Restate word for word the entries below, starting at the line with "Image resolution: width=2560" and ending at the line with "the Source field". Keep both end lines and omit the pictures.

### DATA EXTRACTS:
================
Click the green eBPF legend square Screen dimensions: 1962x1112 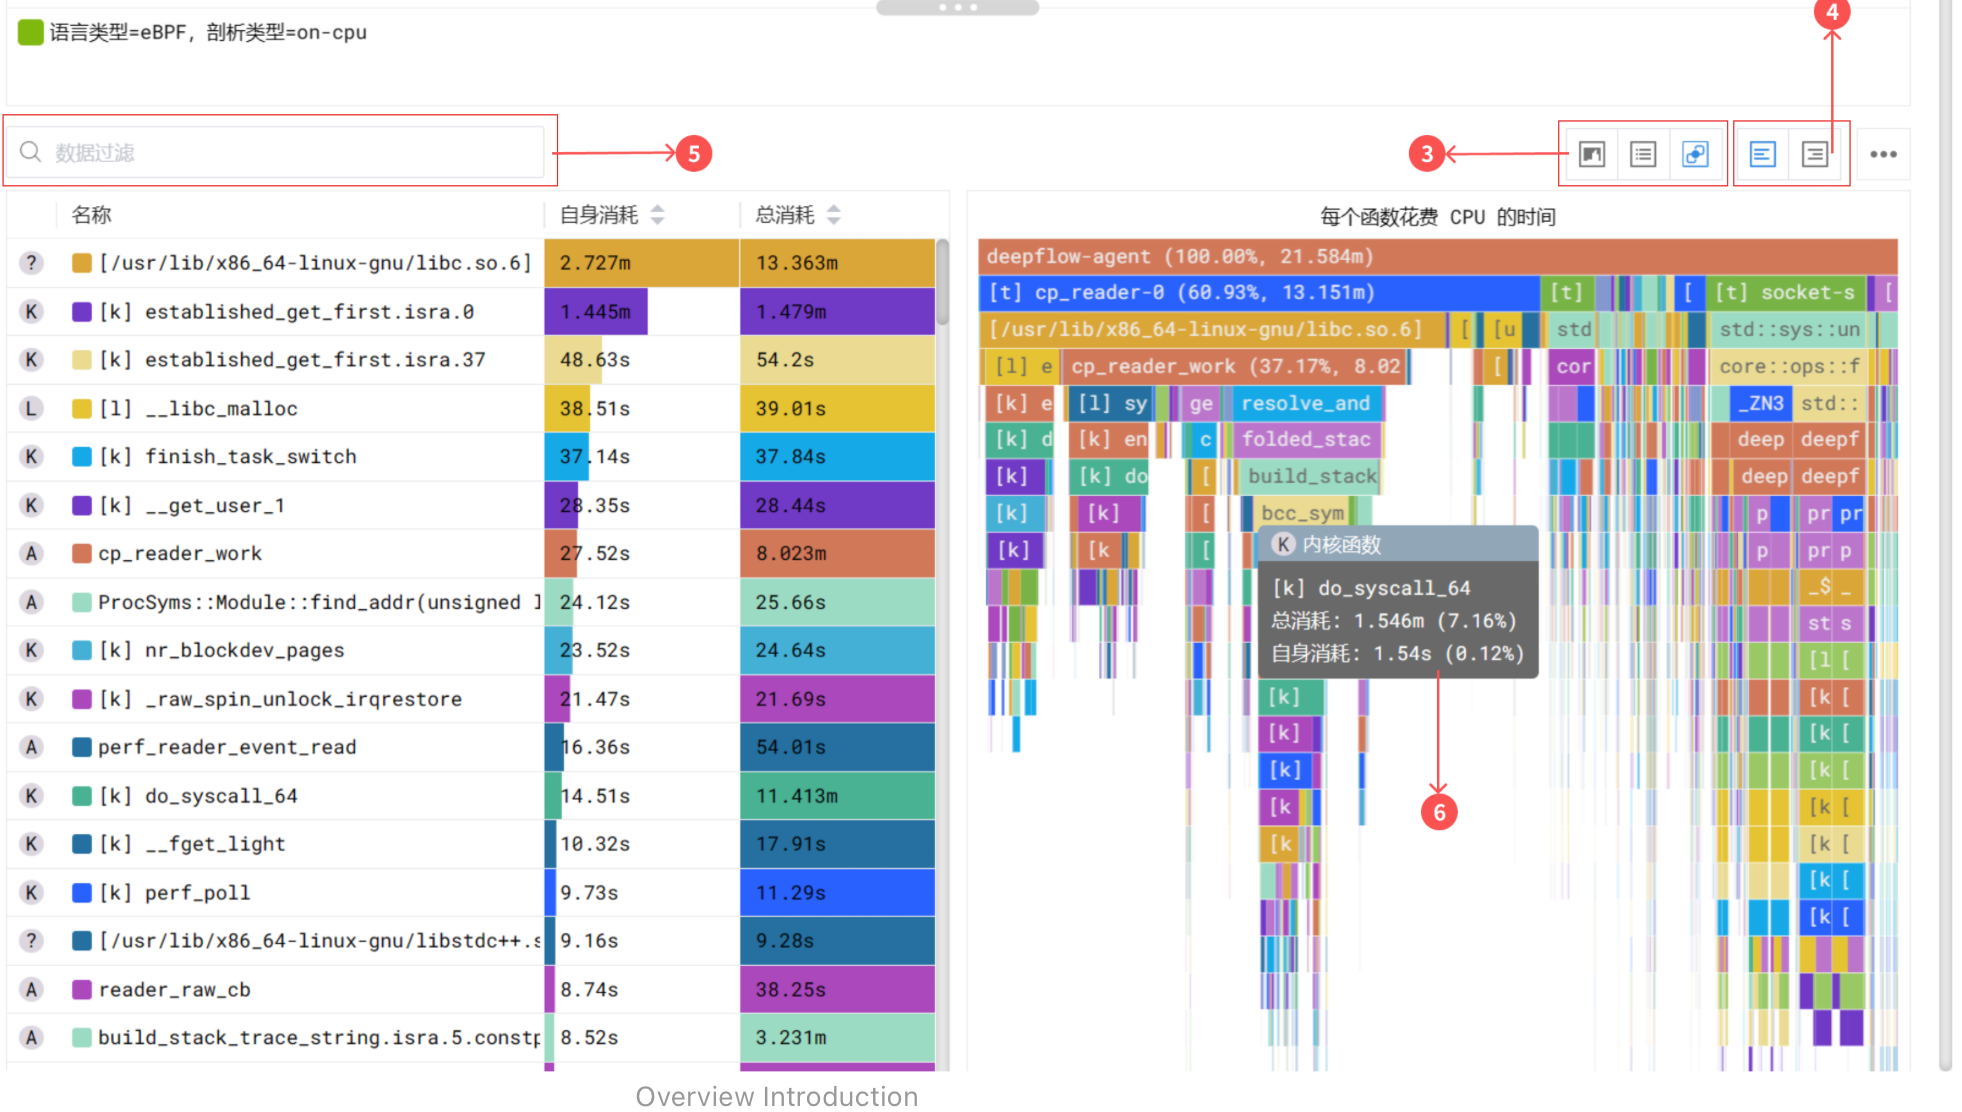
================
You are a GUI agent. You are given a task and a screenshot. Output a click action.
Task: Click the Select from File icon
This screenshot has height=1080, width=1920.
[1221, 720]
================
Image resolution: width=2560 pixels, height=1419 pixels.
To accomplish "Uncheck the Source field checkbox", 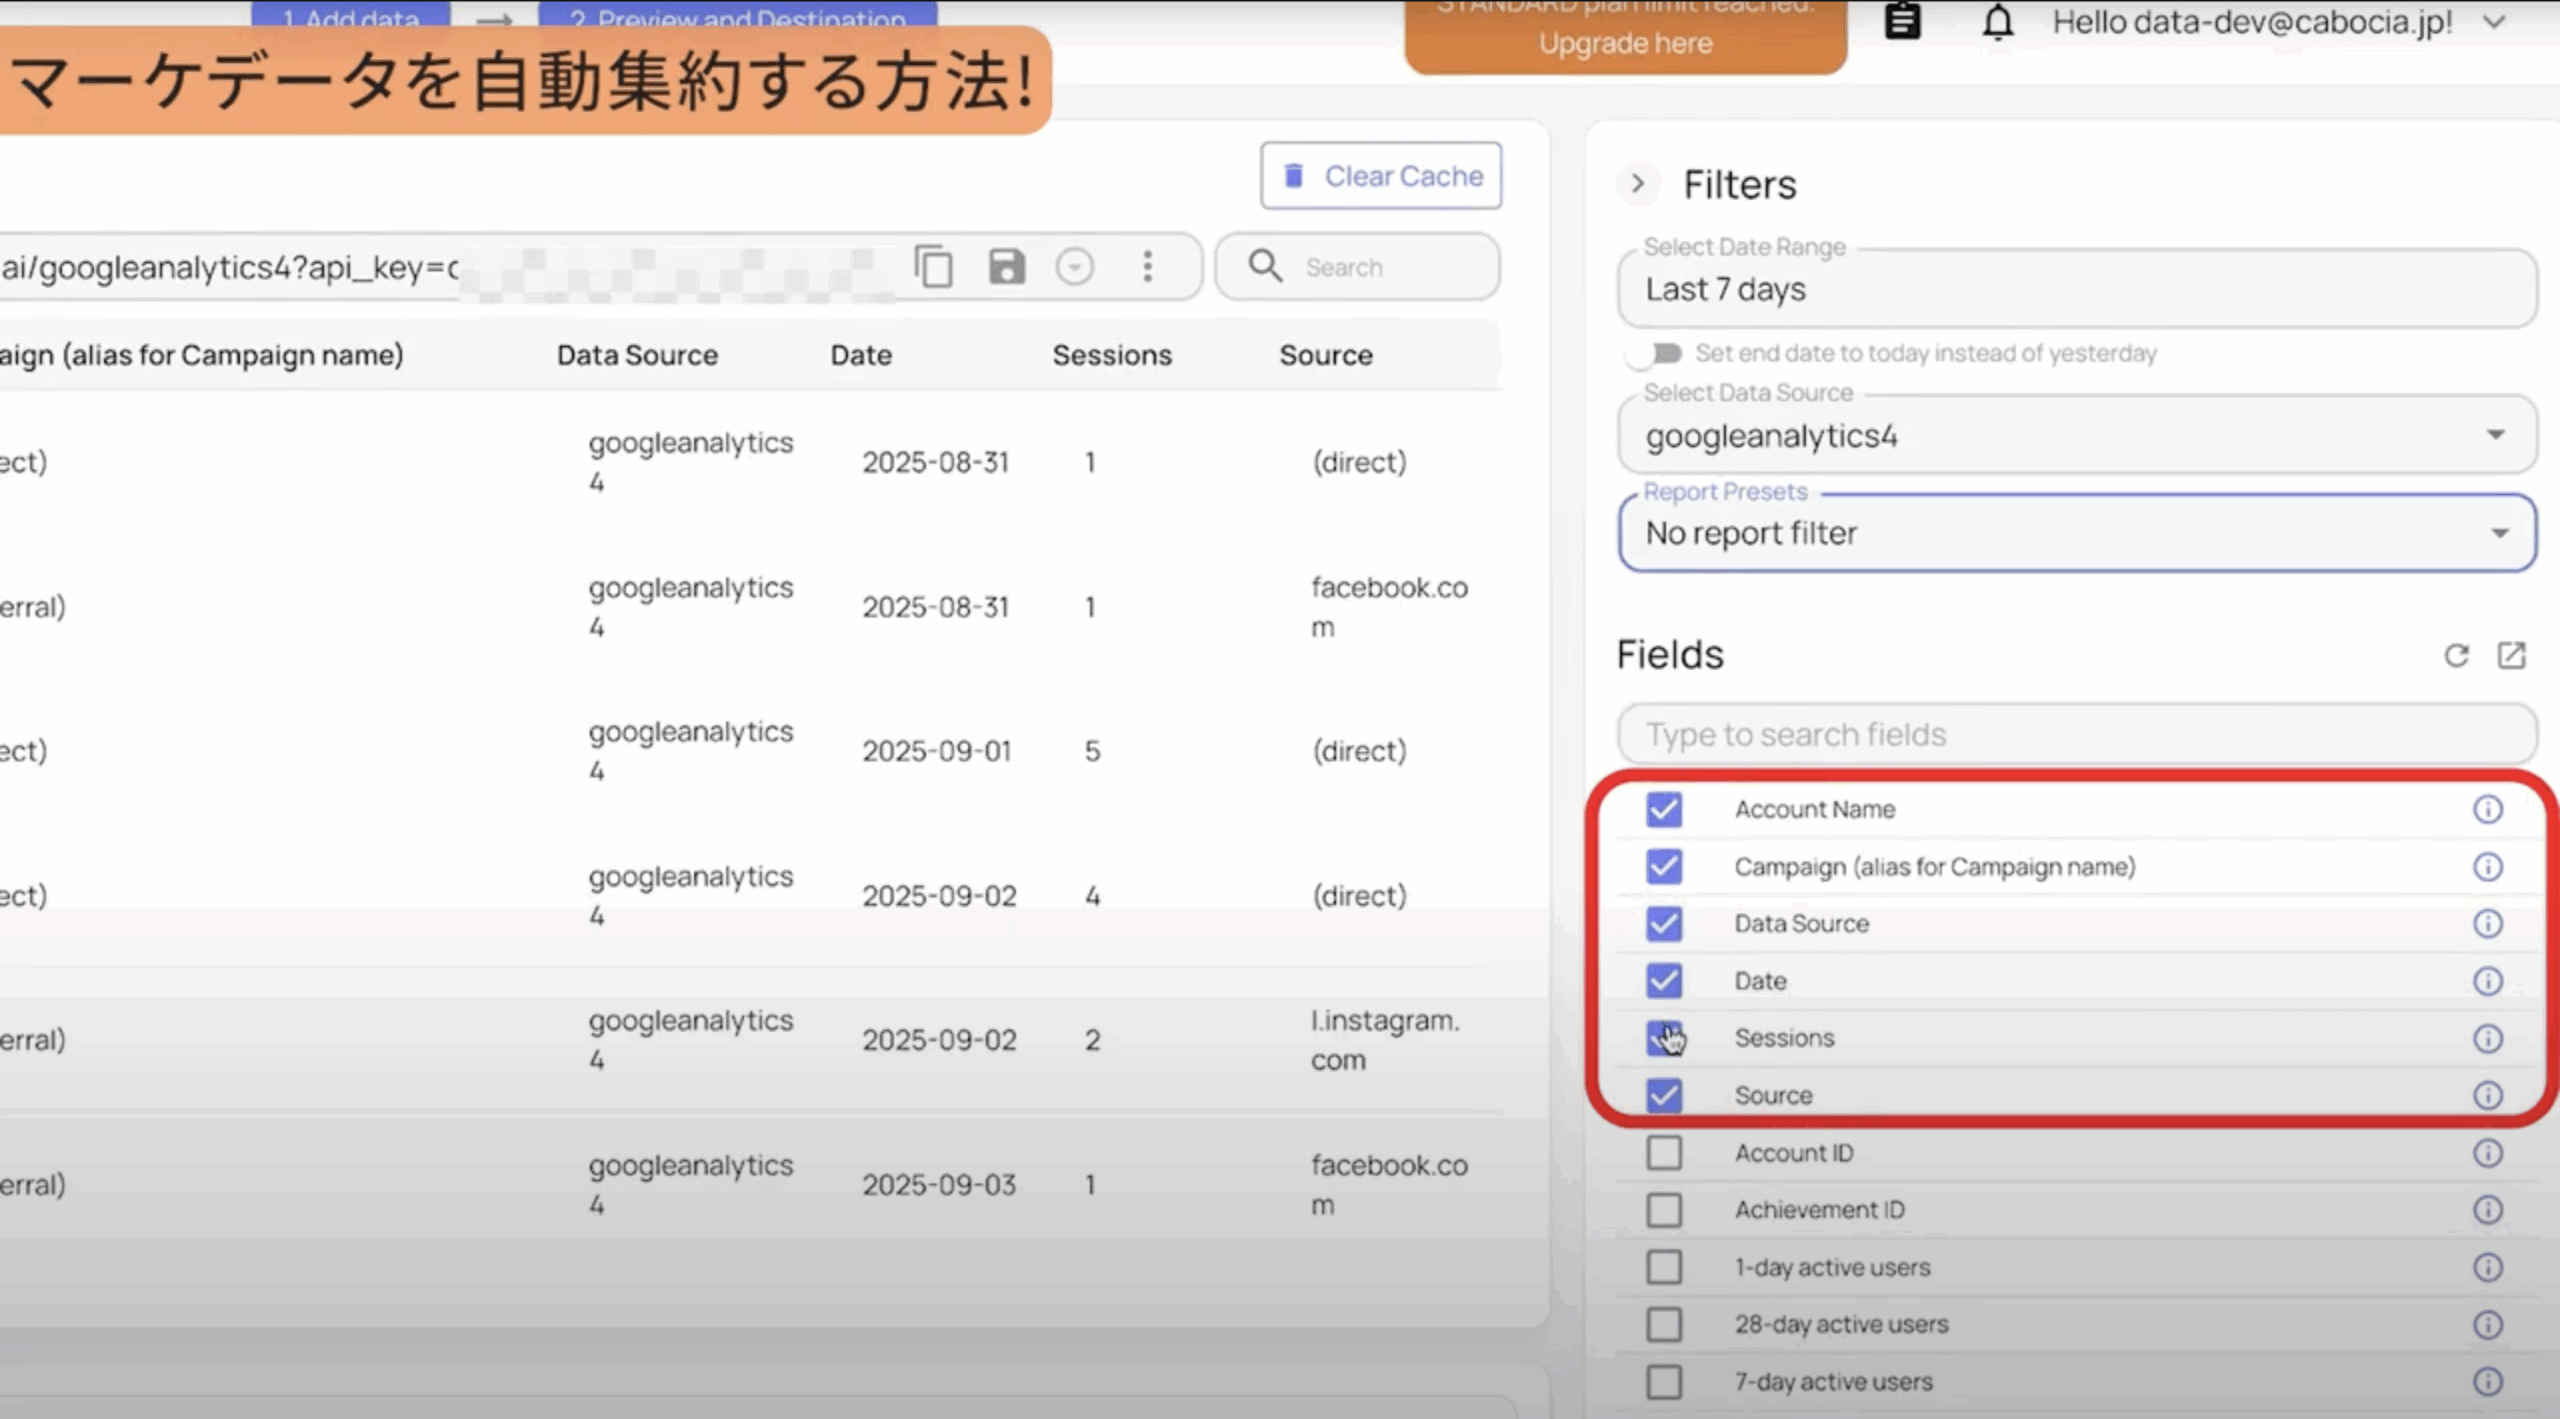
================
### ANSWER BOX:
Image resolution: width=2560 pixels, height=1419 pixels.
To accomplish "Uncheck the Source field checkbox", 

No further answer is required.